Swimming did not go so smoothly last night. At least not for the first third to half of the practice.
I've been worked up all week about the weather, what to wear, what to pack, what if I get a flat tire. I think it all showed in my swimming last night. I wasn't breathing correctly - mainly not exhaling under water most of the time. That makes it pretty difficult. And very tiring. And of course it throws off your whole form. Sigh.

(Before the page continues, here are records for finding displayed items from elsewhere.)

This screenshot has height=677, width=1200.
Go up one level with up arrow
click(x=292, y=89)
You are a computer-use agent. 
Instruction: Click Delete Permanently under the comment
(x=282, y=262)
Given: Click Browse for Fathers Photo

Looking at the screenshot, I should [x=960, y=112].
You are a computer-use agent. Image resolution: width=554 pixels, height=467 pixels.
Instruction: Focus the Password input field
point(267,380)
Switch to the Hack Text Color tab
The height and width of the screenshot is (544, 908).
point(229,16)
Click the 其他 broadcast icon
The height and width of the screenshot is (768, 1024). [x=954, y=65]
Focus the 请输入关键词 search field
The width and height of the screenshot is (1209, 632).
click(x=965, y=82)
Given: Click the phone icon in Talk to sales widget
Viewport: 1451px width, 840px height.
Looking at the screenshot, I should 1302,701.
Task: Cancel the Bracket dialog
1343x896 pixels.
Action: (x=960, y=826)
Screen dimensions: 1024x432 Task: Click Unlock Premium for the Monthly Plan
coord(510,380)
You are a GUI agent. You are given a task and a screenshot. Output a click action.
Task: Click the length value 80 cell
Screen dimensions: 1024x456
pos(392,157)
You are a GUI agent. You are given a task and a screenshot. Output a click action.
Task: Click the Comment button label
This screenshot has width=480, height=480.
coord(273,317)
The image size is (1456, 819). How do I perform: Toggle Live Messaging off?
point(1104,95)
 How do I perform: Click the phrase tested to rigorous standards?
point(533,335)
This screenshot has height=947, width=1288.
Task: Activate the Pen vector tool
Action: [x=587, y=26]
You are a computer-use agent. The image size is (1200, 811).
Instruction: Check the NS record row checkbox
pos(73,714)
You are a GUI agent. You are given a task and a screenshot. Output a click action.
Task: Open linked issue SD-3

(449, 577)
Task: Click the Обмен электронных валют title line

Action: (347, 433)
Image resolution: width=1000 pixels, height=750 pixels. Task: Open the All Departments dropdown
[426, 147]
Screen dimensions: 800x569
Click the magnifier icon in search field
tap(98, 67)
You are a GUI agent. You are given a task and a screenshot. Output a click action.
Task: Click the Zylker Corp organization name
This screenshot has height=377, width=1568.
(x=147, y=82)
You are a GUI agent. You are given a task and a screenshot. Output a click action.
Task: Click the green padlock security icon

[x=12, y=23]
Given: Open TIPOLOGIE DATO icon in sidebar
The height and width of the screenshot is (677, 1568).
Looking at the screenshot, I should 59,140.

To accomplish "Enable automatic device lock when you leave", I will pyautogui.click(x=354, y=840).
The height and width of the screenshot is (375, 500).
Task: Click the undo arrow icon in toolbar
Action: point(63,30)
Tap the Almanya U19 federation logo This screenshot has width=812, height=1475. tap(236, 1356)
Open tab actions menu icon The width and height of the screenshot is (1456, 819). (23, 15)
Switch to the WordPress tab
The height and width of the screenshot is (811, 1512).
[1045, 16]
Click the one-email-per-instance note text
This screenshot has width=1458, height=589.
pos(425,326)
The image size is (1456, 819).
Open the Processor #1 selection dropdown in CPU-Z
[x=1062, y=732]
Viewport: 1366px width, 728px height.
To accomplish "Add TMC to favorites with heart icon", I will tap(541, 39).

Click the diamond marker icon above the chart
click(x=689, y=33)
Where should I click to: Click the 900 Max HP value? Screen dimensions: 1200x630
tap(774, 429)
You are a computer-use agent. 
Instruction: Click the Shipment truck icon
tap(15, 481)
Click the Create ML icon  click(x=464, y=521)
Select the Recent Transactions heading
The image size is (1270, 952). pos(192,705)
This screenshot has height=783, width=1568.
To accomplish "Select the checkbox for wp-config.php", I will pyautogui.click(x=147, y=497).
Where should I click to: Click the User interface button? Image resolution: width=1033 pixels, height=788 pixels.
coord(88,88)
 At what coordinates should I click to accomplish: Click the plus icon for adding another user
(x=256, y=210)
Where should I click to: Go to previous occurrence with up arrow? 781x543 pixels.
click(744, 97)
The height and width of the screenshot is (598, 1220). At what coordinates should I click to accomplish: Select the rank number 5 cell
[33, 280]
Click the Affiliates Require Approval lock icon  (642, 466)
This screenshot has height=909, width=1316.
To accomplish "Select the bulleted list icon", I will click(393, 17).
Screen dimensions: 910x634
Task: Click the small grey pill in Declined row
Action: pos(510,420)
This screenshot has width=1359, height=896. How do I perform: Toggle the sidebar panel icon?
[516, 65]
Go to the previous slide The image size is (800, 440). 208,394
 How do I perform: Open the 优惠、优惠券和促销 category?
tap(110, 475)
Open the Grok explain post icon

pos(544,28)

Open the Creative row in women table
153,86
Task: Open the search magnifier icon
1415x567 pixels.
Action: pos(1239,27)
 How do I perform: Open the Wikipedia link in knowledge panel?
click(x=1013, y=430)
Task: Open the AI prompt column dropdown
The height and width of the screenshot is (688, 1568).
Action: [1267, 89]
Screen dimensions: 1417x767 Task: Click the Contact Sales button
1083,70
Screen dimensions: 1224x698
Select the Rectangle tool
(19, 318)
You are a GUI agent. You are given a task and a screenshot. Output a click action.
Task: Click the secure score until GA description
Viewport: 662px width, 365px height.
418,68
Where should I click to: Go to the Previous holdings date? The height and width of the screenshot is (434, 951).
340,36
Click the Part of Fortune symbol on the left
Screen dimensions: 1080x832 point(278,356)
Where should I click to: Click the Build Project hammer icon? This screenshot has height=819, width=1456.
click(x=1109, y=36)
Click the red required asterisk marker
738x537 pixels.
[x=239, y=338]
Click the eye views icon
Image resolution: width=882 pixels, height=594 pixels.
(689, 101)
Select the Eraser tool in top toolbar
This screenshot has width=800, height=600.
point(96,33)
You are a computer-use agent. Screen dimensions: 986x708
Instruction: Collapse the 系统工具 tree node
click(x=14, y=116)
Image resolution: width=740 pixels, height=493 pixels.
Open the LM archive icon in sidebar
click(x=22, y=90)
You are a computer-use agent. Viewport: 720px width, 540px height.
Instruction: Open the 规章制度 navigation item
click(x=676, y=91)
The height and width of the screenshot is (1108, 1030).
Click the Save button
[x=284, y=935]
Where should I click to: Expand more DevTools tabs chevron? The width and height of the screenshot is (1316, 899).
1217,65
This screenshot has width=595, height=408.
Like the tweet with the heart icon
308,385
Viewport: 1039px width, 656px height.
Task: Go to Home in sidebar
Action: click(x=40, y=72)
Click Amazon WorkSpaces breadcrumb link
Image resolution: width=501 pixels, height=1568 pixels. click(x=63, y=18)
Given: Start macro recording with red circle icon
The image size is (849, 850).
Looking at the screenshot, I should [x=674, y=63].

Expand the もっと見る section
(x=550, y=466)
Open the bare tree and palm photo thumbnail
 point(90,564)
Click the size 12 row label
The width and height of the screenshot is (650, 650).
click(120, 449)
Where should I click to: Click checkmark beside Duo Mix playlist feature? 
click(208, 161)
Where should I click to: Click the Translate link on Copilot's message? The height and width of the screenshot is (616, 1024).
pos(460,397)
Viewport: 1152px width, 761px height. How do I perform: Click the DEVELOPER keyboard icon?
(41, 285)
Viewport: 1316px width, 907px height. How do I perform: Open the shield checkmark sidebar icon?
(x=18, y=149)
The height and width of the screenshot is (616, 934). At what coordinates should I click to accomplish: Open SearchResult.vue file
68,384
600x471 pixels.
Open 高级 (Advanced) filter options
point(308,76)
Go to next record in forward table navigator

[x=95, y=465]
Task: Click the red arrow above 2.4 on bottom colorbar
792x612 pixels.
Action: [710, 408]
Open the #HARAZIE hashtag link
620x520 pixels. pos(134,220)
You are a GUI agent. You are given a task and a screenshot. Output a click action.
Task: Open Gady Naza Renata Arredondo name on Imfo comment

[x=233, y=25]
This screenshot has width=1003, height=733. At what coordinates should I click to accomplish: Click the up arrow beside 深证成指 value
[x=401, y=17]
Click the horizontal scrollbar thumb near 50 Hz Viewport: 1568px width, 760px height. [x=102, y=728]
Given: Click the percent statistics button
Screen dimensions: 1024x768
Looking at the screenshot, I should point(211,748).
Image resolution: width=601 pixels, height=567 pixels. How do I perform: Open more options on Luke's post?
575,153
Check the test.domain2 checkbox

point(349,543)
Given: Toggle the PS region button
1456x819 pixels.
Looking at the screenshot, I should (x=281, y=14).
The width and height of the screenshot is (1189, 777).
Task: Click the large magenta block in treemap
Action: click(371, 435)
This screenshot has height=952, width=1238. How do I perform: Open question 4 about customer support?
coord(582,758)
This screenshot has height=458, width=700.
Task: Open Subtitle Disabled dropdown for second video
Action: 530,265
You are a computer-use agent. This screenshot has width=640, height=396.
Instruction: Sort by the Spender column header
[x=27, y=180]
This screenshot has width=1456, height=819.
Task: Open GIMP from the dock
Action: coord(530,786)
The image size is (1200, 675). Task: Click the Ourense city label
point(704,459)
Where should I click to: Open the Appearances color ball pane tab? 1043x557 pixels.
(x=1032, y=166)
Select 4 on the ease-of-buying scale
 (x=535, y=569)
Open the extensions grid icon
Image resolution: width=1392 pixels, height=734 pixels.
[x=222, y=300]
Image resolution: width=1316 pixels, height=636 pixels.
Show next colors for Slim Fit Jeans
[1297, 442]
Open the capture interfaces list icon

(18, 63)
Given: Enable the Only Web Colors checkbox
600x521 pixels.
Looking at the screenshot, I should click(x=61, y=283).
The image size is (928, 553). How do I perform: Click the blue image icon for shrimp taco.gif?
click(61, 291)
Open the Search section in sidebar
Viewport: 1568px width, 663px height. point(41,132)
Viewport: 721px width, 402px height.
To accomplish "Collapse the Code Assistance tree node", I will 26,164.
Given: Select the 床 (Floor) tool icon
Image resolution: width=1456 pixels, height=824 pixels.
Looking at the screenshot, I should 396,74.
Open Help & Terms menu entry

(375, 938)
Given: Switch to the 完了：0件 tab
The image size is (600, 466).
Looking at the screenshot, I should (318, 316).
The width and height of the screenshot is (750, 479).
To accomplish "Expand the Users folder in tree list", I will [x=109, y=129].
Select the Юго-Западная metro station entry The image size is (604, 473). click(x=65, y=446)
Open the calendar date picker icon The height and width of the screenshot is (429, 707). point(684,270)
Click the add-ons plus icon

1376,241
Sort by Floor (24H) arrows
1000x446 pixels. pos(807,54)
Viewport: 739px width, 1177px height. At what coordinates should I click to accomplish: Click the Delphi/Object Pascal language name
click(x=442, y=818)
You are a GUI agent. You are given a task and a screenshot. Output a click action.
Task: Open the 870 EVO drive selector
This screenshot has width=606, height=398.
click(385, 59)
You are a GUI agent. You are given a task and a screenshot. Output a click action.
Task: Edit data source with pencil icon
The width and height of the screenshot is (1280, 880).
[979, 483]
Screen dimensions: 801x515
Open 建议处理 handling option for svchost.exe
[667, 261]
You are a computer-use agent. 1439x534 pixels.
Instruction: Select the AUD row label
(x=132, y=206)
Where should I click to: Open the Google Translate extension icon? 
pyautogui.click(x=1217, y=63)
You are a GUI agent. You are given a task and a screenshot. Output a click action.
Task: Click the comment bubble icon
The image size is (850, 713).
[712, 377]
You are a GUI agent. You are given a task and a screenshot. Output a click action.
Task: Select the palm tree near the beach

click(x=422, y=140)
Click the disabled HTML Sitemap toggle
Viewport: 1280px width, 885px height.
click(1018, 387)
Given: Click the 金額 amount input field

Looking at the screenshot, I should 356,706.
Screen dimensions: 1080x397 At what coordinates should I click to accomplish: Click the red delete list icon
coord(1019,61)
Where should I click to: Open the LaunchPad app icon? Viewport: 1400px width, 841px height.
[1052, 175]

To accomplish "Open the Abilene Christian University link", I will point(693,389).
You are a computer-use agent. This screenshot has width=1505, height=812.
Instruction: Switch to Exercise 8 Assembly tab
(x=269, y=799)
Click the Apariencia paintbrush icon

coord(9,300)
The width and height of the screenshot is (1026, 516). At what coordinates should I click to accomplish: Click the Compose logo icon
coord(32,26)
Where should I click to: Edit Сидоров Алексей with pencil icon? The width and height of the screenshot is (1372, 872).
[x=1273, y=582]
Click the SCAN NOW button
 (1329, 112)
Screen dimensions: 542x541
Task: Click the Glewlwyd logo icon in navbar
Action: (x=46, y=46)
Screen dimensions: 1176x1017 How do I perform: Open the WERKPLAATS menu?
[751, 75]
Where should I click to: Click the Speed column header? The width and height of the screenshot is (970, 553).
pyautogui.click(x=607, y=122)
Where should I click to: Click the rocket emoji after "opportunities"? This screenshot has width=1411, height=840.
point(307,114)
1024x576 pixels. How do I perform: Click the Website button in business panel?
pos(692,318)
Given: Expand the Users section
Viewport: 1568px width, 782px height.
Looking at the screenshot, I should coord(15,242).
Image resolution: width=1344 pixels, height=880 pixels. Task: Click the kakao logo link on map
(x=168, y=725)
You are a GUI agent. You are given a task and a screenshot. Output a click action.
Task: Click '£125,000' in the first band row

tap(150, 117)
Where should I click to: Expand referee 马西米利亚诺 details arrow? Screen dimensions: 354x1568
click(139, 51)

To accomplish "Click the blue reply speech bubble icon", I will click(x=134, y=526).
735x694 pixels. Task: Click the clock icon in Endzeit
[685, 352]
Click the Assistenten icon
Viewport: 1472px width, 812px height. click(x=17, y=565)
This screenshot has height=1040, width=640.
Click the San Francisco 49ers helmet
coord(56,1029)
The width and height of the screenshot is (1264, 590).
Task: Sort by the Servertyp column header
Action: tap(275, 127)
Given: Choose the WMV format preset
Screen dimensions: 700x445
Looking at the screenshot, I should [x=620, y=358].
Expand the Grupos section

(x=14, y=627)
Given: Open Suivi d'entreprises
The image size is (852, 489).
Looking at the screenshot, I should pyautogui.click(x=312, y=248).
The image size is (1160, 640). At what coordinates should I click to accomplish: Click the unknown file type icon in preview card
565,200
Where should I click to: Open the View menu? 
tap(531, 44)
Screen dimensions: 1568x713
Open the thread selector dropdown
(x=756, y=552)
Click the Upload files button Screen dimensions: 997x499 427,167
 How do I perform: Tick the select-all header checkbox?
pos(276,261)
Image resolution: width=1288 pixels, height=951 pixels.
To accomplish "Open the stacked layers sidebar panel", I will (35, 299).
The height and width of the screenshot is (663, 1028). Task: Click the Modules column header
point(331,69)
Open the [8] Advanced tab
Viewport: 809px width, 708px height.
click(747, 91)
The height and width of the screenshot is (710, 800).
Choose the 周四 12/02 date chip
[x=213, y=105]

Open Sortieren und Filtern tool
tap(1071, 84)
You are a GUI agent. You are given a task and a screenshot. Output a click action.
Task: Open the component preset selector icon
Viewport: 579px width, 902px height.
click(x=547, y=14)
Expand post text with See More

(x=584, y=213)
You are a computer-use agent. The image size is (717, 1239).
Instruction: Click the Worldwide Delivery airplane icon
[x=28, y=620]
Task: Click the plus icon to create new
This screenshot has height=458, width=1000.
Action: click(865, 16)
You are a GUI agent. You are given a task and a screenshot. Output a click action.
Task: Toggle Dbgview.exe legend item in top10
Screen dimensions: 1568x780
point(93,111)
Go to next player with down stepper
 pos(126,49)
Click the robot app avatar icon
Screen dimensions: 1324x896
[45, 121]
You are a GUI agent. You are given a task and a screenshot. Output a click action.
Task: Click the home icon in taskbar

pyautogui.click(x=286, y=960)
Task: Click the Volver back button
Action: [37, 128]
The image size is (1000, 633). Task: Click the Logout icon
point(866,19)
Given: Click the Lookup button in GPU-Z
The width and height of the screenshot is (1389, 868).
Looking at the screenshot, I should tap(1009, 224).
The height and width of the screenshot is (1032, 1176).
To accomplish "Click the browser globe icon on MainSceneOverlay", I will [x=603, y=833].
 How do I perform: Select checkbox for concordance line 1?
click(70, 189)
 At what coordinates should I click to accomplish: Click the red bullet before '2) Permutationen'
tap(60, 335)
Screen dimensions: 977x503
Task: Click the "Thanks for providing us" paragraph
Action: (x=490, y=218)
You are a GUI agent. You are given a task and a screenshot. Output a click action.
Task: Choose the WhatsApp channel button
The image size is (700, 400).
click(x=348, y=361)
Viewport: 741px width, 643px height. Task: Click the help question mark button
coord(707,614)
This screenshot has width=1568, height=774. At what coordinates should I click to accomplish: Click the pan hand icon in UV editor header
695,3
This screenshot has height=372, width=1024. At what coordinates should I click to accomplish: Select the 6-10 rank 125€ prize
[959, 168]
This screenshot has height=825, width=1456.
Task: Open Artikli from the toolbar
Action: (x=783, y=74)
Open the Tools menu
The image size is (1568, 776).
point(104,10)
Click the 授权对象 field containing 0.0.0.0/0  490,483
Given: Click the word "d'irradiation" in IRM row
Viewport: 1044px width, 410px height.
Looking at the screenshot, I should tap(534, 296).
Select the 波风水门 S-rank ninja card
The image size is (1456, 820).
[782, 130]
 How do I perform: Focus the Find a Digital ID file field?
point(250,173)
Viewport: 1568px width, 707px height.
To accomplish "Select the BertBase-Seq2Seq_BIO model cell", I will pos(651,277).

I kept asking myself why I thought I could do this. What made me think I could do a triathlon? I'm pretty sure that wasn't the best method to calm myself down. I was able to get my breathing under control during the drills. I did a few different ones than the rest of the team to work on this and Julie was very helpful - and more importantly patient. Towards the end of practice I was doing ok.
Then I get home and Marc is looking at me funny and he says "what's on your head?". Hmmm...no idea. A giant knot. Not a clue how I hit my head, but it seems to be a little smaller today at least! It's so frustrating to me that I can run 22 miles - 3 hours and 30 minutes - and not have any issues and actually feel pretty freaking good, but swimming for just an hour is SO hard for me. I just have to remember that just like in running, there will be good swimming days and bad swimming days. Without the bad ones, we can't fully appreciate the good ones.
My partner in crime found out last night that she broke her tail bone which will take 6-8 weeks to heal. The good news is the doctor didn't really give her any restrictions and said the more she does the quicker it might heal. Knowing her, she wouldn't have listened if he told her to do nothing for that long anyway!
My swimming coach is racing in NOLA this weekend. Unfortunately she tore scar tissue in her hamstring Tuesday night. I can't imagine the disappointment and frustration she must feel - to train so much and so hard for 70.3 miles and then not know if you'll be able to race. The good thing is her "A" race is in July in Muncie - enough time to heal and be strong if she needs to pull out of NOLA. My thoughts and prayers will definitely be with her (and all the other Ironmen and women) racing this weekend.